__What is expected__:
If a line of the data below contains the string "each", copy it into your answer.

__Task inputs__:
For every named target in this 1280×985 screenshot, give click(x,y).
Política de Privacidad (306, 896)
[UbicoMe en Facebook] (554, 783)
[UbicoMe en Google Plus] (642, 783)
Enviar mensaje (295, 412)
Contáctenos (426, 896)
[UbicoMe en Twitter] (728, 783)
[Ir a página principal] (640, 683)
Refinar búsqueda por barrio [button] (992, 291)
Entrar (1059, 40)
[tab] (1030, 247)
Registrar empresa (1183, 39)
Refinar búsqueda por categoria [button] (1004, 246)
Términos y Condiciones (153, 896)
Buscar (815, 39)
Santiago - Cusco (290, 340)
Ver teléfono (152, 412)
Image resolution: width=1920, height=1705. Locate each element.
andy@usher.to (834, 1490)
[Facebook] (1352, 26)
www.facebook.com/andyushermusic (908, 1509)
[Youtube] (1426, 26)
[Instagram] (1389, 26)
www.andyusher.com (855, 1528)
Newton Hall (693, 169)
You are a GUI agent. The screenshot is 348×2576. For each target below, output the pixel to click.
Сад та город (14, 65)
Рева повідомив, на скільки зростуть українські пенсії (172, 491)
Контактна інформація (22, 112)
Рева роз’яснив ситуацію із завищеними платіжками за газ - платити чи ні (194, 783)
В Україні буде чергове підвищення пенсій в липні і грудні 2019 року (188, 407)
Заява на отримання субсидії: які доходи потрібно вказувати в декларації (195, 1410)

__Expected answer__:
Image resolution: width=1920, height=1705. Locate each element.
You are a GUI agent. The screenshot is 348×2576. For each target below, output the pixel to click.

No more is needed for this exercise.